Umumnya dulu praktek yang umum adalah memposisikan elemen sektor-sektor non buruh (dan tani) sebagai kelompok yang harus mendampingi/mengadvokasi/mensupport mobilisasi aksi buruh (dan tani) Ketika konteks sosial politik berubah, jarang ada revisi dari strategi lama gerakan "pendampingan". Implikasinya bisa akut dalam kesadaran yang menganggap formasi kelas sosial -- dalam hal ini kelas pekerja -- bukan lah proses yang menyejarah dan beririsan dengan berbagai dimensi lain yang umumnya melibatkan pengalaman bersama/kolektif menghadapi situasi politik yang konkret. Akibatnya terbina lah kesadaran bahwa Mahasiswa, Intelektual, Pemuda -- dan macam-macam kategori yang bermunculan dalam sejarah -- bukan lah bagian dari formasi kelas pekerja. Kelas pekerja secara reduksionis disempitkan dalam pemahaman non Marxis yaitu sebagai posisi sosial dalam proses produksi (buruh atau pengusaha) dan bukan berangkat dari pengertian mengenai relasi sosial produksi dan formasi kelas yang menyejarah karena pengalamana bersama.
Jadi bisa kita periksa kegagapan gerakan buruh ketika berhadapan dengan reaksi propaganda balik dari rejim tahun 2006 yang menyatakan "tuntutan menolak pasar tenaga kerja yang fleksibel adalah sikap egois kaum buruh karena membatasi jumlah penyerapan tenaga kerja baru" Dalam asumsi paradigmatik rejim borjuis, krisis ekonomi bisa diatasi bila aturan ketenagakerjaan lebih kompromistis dengan keinginan modal yang menghendaki dikuranginya perlindungan kepastian hubungan kerja ( diperkenankan secara luas sistem outsourcing dan sistem kontrak) Seolah peran pengorbanan di lapangan politik ketenagakerjaan itu akan menjadi solusi yang adil bagi semua dan pada gilirannya akan menghasilkan kesejahteraan buat semua. Kita semua tahu itu tidak mungkin terjadi kalau kaum buruh bukan lah kekuatan politik yang memiliki posisi tawar yang sebanding dengan kaum borjuasi dan negara yang dikuasainya. Tapi tetap saja gerakan buruh tidak bisa mempropagankan secara luas seperti apa solusi tandingan yang bisa memberikan keadilan bagi kelas-kelas sosial lain -- termasuk bagi kelas buruh sendiri yang banyak anggotanya kehilangan pegangan karena diterjang fenomena PHK massal yang terus menerus. Ada persoalan dalam "Soal apa yang dipropagandakan" dan "Taktik-taktik propaganda"

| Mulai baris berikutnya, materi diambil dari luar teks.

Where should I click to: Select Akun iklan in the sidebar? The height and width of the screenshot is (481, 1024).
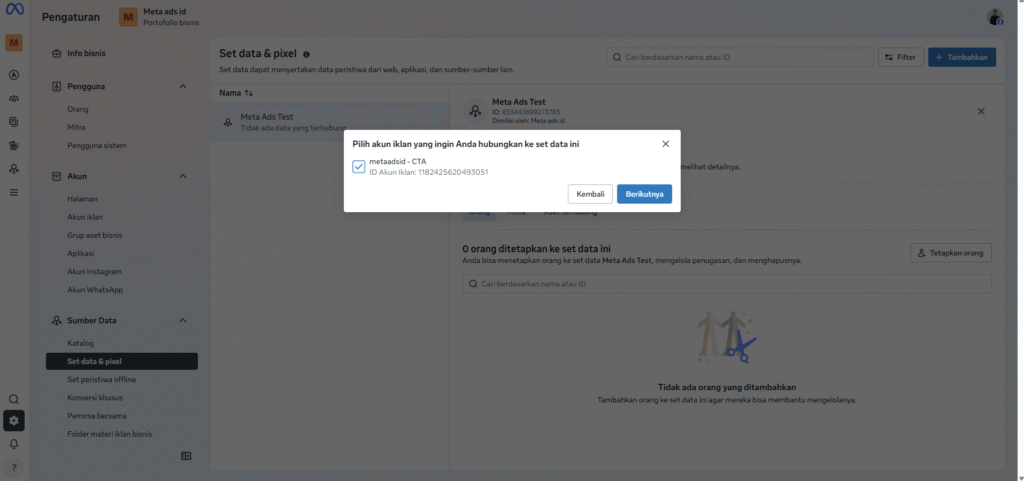(85, 217)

Bila kita mau merubah cara pandang dan tindakan, maka jelas solusinya ada pada peningkatan peran elemen-elemen kelas buruh di ruang-ruang yang lebih luas dengan taktik yang lebih variatif pula. Bukan lagi pakai taktik mahasiswa sebagai tenaga mobilisasi untuk aksi, yang sekarang telah dikuasai dengan baik fungsinya oleh serikat buruh, tapi melibatkan mahasiswa untuk mengalami politisasi dan ideologisasi politik kelas pekerja. Begitu juga dengan elemen lain; seperti Pemuda, dan lain-lainnya yang umumnya berlokasi sosial di komunitas pemukiman.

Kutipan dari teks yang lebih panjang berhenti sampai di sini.